My colleagues in the scientific community are working diligently to understand the manifold impacts of our changing climate. There is a real sense of urgency given the pace of change and the tremendous economic and social impacts that will ensue. Many of the changes will not be obvious or, seemingly, even counterintuitive. Two examples involving marine mammal species may be illustrative.

Walruses feed on clams and other bottom-dwelling organisms. Over a nursing period of two or more years, the females alternate their time between attending a calf on the ice and diving to the bottom to feed themselves. The record ice retreats observed in recent summers increasing are extending beyond the continental shelf such that the ice is over water too deep for the female walruses to feed. Thus, the habitat suitable for adult feeding is becoming disconnected from the suitable nursing habitat. The prediction is for walrus populations to once again decline.

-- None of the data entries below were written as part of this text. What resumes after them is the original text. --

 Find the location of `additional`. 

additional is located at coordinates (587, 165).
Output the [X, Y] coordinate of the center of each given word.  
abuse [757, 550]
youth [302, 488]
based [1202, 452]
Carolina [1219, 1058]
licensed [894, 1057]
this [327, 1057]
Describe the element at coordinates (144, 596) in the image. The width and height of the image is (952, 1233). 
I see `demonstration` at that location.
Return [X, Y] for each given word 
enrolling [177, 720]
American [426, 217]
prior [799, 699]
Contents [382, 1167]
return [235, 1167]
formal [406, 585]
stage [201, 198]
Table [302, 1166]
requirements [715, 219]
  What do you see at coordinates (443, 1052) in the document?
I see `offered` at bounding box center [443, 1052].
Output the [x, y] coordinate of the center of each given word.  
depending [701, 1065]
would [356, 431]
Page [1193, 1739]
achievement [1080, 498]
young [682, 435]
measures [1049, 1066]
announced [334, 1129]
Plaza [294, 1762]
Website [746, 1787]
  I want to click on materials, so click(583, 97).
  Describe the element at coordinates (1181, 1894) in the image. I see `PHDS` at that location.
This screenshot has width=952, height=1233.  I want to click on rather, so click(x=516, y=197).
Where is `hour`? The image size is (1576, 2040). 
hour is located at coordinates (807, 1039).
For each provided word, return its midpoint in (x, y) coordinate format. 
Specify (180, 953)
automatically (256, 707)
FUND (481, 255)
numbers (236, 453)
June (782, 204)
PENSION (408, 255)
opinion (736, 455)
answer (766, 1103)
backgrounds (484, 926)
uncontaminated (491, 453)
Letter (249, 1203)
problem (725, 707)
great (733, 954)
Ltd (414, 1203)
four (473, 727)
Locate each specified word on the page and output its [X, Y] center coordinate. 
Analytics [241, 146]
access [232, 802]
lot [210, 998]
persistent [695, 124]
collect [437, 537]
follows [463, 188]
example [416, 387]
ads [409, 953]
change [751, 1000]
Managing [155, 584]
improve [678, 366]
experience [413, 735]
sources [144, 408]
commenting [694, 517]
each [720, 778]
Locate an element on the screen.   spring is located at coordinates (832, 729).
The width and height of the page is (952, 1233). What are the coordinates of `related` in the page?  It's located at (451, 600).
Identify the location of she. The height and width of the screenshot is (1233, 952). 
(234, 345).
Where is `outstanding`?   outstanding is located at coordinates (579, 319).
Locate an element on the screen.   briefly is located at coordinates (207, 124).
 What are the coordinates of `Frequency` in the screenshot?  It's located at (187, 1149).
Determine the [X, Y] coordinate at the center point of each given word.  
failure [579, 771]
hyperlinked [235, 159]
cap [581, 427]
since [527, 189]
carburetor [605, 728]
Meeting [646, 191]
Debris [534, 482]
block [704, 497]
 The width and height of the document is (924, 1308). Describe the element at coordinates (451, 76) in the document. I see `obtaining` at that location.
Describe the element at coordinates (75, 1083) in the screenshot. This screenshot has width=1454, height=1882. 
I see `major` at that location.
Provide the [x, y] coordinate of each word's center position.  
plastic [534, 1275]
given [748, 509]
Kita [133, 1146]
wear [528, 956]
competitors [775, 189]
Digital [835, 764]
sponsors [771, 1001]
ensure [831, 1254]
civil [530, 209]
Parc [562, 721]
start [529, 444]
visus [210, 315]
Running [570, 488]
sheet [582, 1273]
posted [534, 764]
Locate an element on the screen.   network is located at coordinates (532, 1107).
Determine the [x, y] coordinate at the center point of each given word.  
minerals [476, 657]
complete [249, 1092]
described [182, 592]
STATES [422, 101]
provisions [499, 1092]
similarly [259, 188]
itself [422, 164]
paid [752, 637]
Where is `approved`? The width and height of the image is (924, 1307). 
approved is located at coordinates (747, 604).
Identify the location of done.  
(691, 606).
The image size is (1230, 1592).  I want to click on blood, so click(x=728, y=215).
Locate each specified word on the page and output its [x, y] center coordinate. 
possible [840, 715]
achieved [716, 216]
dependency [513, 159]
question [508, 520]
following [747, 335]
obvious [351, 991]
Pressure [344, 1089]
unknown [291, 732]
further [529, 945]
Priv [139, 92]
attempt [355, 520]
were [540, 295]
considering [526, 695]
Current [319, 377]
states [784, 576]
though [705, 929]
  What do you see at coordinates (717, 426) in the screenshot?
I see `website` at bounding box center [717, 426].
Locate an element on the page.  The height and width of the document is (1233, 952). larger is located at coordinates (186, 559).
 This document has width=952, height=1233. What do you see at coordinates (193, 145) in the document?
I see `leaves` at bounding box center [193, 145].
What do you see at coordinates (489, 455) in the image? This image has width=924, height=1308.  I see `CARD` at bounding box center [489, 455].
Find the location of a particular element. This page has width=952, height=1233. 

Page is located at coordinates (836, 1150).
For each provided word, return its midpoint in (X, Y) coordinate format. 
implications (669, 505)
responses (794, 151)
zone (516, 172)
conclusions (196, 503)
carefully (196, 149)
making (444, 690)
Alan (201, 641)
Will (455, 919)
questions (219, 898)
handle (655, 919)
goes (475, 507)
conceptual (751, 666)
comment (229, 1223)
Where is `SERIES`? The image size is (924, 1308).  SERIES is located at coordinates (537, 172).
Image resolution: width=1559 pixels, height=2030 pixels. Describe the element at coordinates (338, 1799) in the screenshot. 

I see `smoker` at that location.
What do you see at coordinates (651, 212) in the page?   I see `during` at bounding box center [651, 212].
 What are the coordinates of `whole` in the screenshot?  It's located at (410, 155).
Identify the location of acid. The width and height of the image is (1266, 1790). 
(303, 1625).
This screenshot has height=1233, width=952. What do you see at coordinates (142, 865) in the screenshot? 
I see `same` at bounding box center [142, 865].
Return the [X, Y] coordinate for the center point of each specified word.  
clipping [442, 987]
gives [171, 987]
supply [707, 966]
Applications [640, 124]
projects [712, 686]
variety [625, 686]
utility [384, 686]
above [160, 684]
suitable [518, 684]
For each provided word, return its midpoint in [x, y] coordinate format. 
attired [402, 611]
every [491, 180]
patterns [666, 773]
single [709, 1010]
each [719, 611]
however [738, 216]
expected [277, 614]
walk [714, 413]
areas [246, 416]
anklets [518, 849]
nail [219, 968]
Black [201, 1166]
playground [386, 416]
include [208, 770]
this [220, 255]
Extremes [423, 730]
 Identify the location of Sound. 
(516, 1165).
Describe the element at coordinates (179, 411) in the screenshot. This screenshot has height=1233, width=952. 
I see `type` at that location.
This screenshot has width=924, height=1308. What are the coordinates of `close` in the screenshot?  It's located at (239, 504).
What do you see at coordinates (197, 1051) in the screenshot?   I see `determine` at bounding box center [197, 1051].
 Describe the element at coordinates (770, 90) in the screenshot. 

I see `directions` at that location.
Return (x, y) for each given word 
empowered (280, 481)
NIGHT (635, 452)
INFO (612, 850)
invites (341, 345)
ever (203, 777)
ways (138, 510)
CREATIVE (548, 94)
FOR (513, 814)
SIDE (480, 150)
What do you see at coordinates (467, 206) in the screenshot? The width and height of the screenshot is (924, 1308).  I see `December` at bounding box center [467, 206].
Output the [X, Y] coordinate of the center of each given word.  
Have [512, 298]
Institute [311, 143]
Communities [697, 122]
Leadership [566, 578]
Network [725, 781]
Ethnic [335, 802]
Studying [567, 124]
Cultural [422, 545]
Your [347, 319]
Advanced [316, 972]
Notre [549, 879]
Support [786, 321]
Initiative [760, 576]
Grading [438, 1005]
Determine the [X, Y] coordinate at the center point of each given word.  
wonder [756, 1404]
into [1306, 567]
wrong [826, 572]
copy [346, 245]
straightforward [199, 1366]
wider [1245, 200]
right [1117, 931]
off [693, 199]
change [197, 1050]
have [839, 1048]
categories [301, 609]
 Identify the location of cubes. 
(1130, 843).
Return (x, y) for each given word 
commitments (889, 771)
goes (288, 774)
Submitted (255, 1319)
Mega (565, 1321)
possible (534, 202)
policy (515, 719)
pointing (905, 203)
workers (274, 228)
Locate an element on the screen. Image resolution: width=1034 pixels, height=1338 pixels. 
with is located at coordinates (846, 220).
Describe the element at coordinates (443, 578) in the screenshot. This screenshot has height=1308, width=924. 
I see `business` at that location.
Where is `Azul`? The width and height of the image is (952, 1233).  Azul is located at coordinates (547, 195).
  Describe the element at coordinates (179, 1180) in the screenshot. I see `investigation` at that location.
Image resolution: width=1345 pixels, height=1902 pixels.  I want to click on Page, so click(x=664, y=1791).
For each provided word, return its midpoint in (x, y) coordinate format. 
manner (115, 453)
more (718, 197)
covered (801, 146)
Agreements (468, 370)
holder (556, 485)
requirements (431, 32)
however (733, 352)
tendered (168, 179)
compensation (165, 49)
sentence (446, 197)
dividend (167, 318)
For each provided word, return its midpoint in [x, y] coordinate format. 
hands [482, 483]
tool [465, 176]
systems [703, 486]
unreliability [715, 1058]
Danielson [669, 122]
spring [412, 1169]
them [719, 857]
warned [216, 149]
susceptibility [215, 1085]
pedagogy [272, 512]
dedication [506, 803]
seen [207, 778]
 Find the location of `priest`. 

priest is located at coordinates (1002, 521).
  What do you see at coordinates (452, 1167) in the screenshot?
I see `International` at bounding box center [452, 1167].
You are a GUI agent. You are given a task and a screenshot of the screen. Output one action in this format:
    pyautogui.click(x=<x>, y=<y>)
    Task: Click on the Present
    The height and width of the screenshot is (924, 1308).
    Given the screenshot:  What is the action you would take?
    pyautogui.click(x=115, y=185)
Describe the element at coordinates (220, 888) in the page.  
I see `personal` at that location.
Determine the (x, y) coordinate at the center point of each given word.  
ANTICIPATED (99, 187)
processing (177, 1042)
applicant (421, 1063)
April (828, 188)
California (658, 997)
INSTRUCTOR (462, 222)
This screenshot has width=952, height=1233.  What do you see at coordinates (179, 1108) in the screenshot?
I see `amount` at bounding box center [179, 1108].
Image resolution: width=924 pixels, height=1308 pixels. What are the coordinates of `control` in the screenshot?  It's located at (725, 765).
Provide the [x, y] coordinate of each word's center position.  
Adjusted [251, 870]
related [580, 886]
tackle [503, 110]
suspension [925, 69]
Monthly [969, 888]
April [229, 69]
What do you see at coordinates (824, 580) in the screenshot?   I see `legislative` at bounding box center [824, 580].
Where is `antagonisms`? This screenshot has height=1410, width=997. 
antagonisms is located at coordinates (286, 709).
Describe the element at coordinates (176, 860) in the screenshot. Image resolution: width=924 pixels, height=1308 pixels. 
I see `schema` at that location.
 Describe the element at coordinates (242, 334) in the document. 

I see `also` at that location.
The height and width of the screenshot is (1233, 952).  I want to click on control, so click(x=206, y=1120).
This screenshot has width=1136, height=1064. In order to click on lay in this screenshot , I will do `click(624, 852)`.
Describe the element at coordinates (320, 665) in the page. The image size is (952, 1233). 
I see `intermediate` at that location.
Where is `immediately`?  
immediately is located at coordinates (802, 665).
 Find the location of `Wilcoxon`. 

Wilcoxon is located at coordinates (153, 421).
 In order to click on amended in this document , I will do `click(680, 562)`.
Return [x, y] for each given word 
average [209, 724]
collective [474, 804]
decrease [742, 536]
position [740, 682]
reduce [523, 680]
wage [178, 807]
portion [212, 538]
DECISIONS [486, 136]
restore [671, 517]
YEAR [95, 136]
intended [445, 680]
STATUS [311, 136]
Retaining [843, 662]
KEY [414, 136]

Counter-intuitively, ringed seals, the major prey of polar bears and an important resource to Arctic Eskimos, face the prospect of freezing deaths as a consequence of global warming. Ringed seals give birth in snow caves excavated above breathing holes they maintain in the sea ice. The snow caves protect the pups from extreme cold and to a large extent from predators. As the climate warms, however, snow melt comes increasingly early in the Arctic, and the seals’ snow caves collapse before the pups are weaned. The small pups are exposed without the snow cover and die of hypothermia in subsequent cold periods. The prematurely exposed pups also are more vulnerable to predation by arctic foxes, polar bears, gulls, and ravens. Furthermore, gulls and ravens are arriving increasingly early in the Arctic as springs become warmer, further increasing their potential to prey on the seal pups.

The net effect of climate change inevitably will be major changes to the ecosystem. Some species will become extinct, others will adapt to new habitats. Indeed, the history of the earth has involved many ecosystem changes and extinctions. Whether the changes underway today will be survived by walruses, seals, Eskimo culture, our economies and ways of life, will depend critically on the pace of change. Adaptation – biological or social – requires time for adjustment. The current rates of change, however, are very steep.